It is a disgust with a class divide that one side is sitting there benefiting from and then stewing in its own sort of moral like virtue while oppressing other people.
Like that, that's a Marxist analysis of COVID.
And I bet you would agree with my analysis.
Did you read Karl Marx's book or Coglito Marx?
None of that is.
Yeah, so I'm going to sign up for whatever should be.
This is the Carl's cousin or brother that we forgot about Carlito.
You got to give her some credit, though.
That's amazing.
Because the remote, the college-educated, remote worker lifestyle, WFH, work from anywhere, work from home.
I'm living in Tulum now.
I'm moving to Miami.
Hey, just tell you something.
What she's saying is very accurate versus, hey, go deliver my groceries, go to DoorDash.
I don't think that's Marxism.
That has nothing to do with Marxism.
Okay, lower Adam by 5%, please.
That's not Marxism.
What would you call it?
That's not a lot of those are libertarian philosophies that you have, you know, where leave people alone and stop forcing shit down my, like, let me live my life and get the hell out of my way and stop thinking you're so much more special than me because you got a degree and I don't.
That's not Marxism.
A part of Marx was he felt there was people that were better to be put in charge to lead others rather than, you know, he was the one that thought most of the people were dumb.
That's that's Marx's idea was more from the standpoint of there is us who are more educated than you and we know what's right for you to live and you don't believe in that.
That's not your approach.
So a lot of the Marxists, you know, I've interviewed probably more communists on a YouTube channel than anybody has done on YouTube.
I like talking to communists because, you know, it's a great conversation to have.
But let me let me give you an idea about what I noticed during COVID.
Yeah.
You know what's one of the worst things that happened to COVID?
Which political party you think lost during COVID?
Well, so I, something that I like to say is, I'm going to get canceled for saying this, but I am going to get canceled for saying this.
But I think for a long time, reality had a liberal bias.
Like it was the liberals who were pushing equality for blacks.
It was the liberals who were pushing equality for gays.

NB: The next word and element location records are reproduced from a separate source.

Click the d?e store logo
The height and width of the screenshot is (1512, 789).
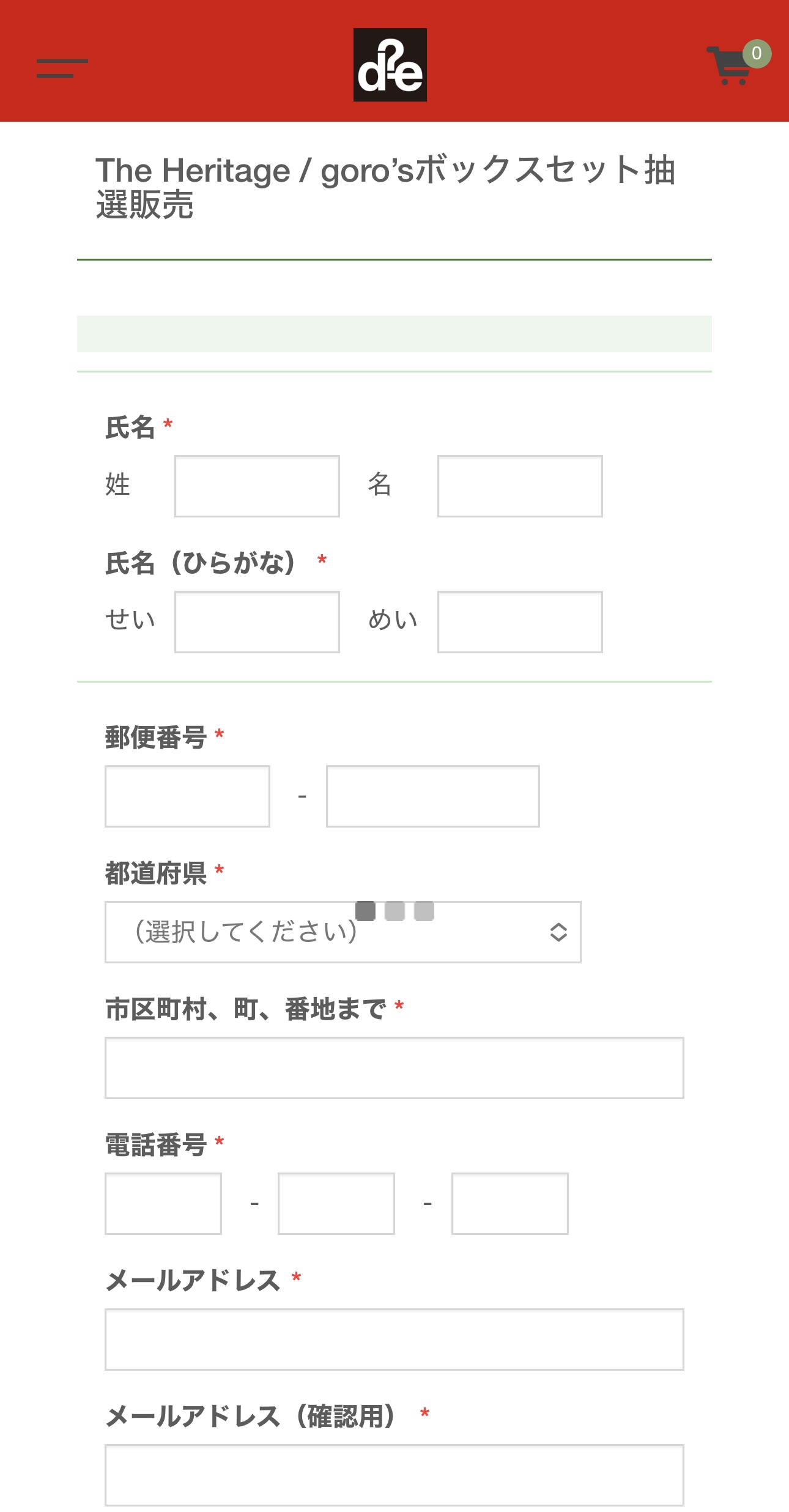pyautogui.click(x=390, y=65)
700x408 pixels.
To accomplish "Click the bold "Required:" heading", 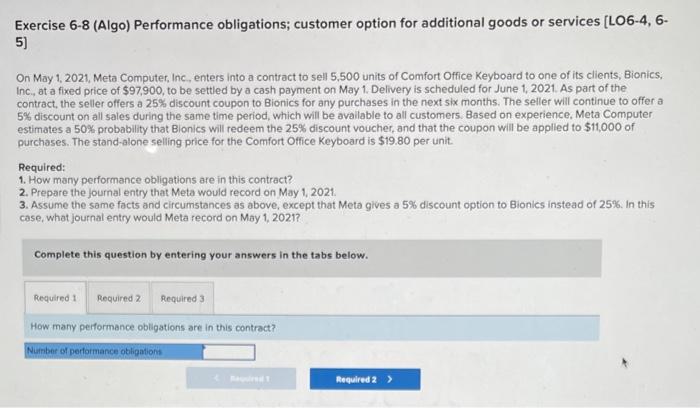I will click(x=41, y=168).
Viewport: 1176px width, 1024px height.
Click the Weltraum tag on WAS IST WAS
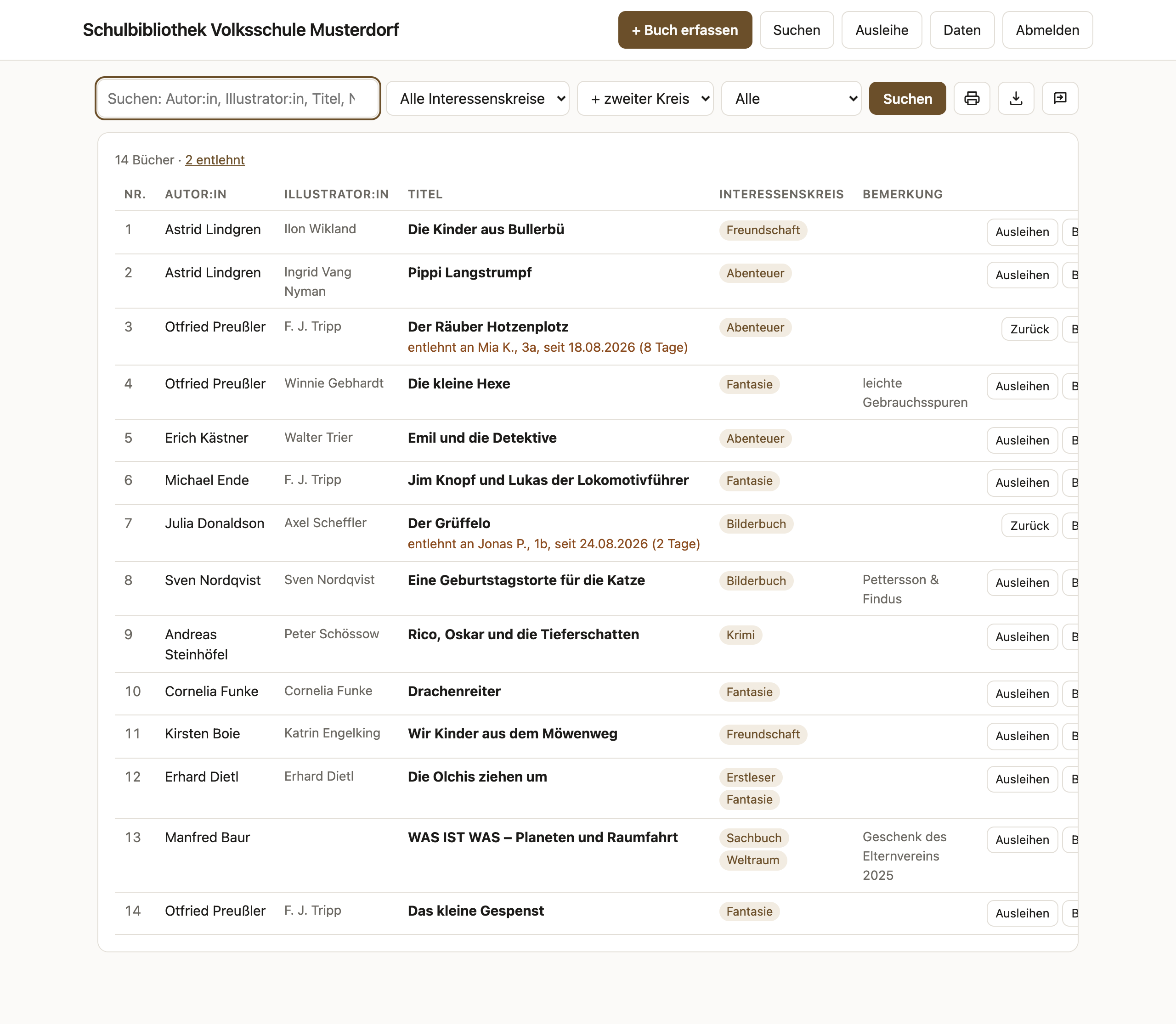(x=752, y=860)
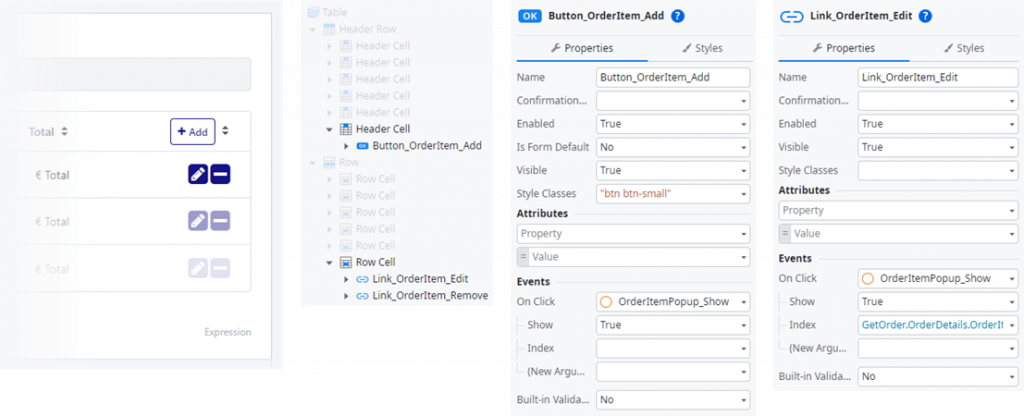
Task: Click the remove minus icon in second row
Action: pyautogui.click(x=220, y=221)
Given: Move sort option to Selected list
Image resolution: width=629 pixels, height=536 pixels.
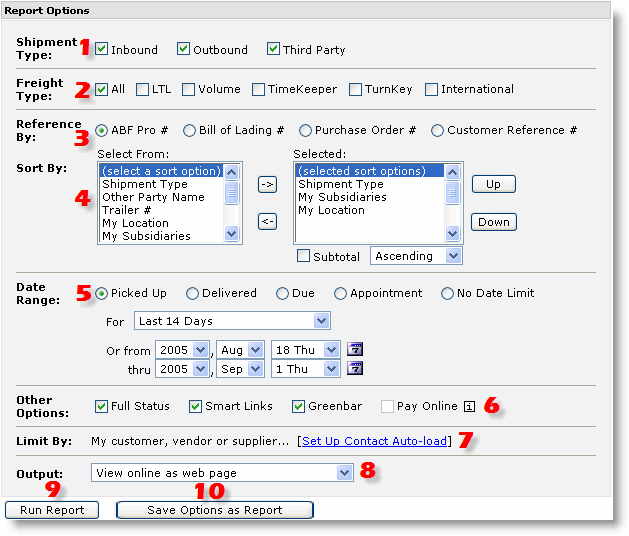Looking at the screenshot, I should [x=267, y=185].
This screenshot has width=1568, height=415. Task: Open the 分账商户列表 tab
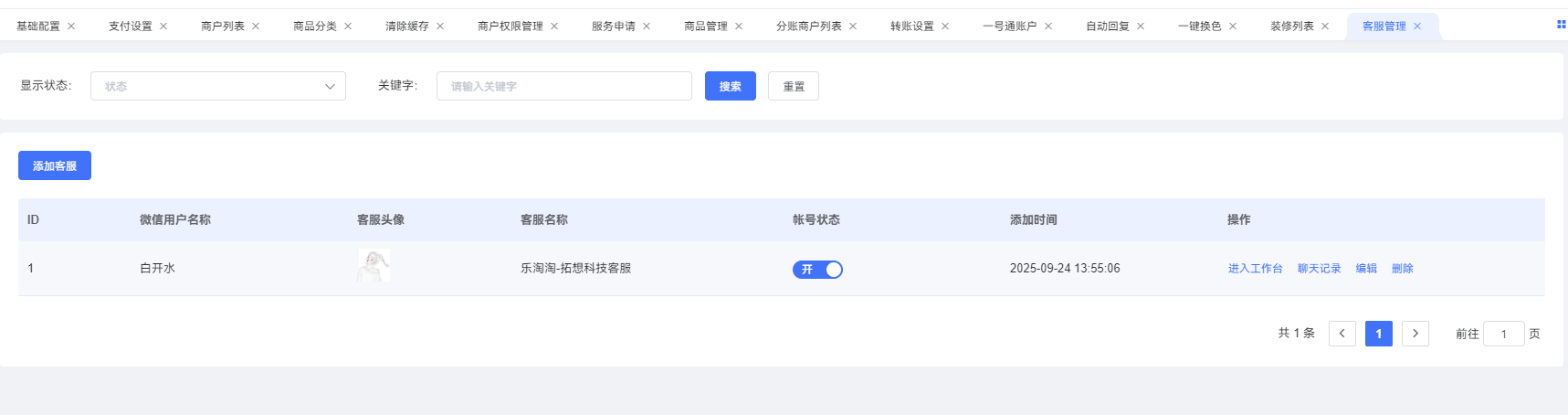click(x=808, y=27)
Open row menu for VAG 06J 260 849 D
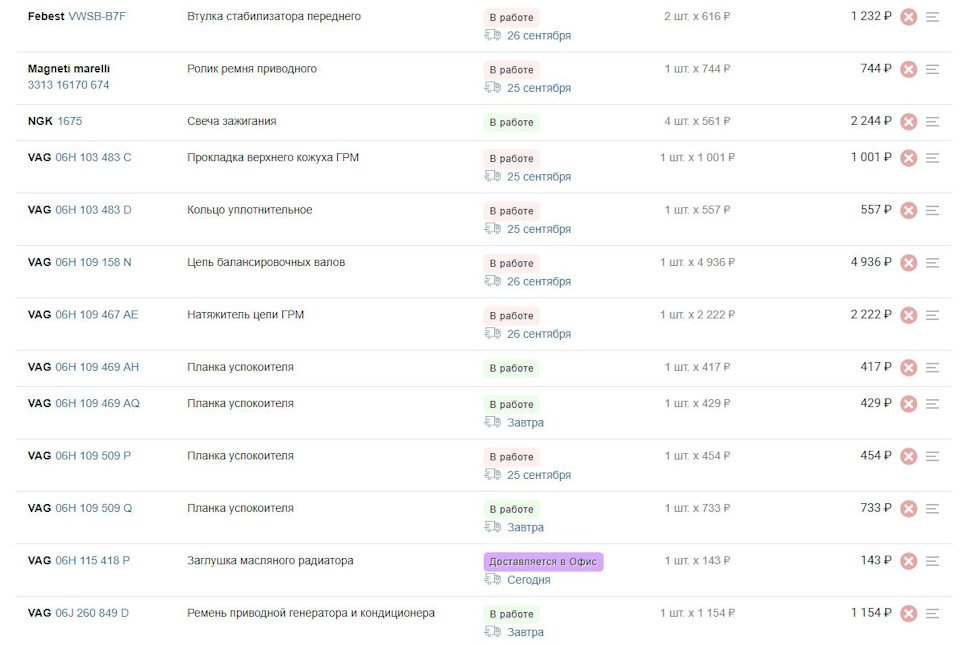The height and width of the screenshot is (645, 960). (932, 614)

Things that we all now agree are like commonsensical, right?
Like that every human deserves to live in dignity.
But I think over the last five years, last three years, the last two years, and certainly over COVID, with the school lockdowns, with the endless lockdowns, with the, you know, this oppression of the working class, I really think that reality has sort of started to take on a bit of a conservative bias.
Like it does seem to me that the right increasingly on questions that matter very much to the American people, like the right to have a say over their children's education, their children's life, their right to bodily autonomy, you know, their right to live in dignity, their right to the American dream.
A lot of these things, I think increasingly you hear conservatives speaking to where most Americans are at and representing a reality that the left has really sort of left in the dust.
Yeah.
I agree.
I agree that it's, and by the way, some of the folks that maybe are listening to you that are more your side politically are kind of sitting there saying, well, you can't say that because if we do, you know, we may lose it.
Didn't you just see this stat that a million people switched from Democrat to Republican?
The story just came out two weeks ago.
You're helping that even more.
But I would say this.
The political party that lost during COVID, they initially won.
It's kind of like a basketball game when they come and say, oh, you know, the Celtics are up 28 points in the first quarter.
The Celtics lost by 17 points to the Golden State Warriors.
So the Democrats started off with a big lead in the first half.
Oh my God.
Look at you.
Freaking Republicans.
And a fourth quarter camera.
What the hell were these guys doing?
Unfortunately, unfortunately, a part of COVID was awesome for America to see.
I'm not talking the loss of loved ones, any of that.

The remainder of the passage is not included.